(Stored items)

━━━━━━━━

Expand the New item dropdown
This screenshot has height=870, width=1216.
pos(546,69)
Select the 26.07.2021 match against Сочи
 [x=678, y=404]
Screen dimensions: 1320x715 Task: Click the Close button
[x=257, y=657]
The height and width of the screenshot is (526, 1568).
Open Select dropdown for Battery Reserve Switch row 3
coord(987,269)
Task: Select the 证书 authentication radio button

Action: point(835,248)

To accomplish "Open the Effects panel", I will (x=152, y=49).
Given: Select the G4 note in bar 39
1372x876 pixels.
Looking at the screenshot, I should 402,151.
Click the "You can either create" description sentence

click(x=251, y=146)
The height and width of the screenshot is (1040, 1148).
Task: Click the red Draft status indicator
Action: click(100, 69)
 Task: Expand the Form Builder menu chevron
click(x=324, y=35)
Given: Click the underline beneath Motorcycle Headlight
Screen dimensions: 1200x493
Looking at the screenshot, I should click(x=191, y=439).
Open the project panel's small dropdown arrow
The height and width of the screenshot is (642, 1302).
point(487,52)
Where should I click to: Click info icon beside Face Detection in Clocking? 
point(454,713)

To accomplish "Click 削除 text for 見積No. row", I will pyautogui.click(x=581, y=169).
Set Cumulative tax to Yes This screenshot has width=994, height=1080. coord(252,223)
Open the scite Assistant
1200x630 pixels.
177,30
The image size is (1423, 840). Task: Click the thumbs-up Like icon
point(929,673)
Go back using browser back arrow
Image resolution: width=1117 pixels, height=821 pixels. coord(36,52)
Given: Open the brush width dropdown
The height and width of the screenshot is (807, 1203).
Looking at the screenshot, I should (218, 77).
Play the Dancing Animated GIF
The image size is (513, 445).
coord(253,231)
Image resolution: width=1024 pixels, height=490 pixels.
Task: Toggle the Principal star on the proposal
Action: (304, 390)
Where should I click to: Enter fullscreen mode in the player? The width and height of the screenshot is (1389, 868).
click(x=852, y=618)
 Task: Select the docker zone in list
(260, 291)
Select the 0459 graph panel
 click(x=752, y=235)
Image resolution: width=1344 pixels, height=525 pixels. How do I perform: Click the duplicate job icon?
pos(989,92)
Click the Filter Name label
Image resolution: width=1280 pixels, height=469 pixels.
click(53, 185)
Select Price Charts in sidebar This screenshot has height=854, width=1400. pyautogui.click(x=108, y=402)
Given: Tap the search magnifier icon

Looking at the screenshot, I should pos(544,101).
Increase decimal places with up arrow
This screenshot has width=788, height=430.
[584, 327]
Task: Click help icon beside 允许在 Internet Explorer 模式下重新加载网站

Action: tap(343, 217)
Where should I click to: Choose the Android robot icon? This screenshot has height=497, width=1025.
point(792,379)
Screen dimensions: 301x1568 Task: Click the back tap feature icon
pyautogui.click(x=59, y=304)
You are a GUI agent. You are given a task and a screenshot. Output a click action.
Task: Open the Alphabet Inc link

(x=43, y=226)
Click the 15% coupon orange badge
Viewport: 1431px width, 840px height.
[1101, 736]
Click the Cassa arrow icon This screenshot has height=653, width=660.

━━━━━━━━

Pick out each line above that contains the word "dimensions", and copy those lines.

Screen dimensions: 1320x715 Task: Click the Close button
Screen dimensions: 1200x493
Screen dimensions: 301x1568 Task: Click the back tap feature icon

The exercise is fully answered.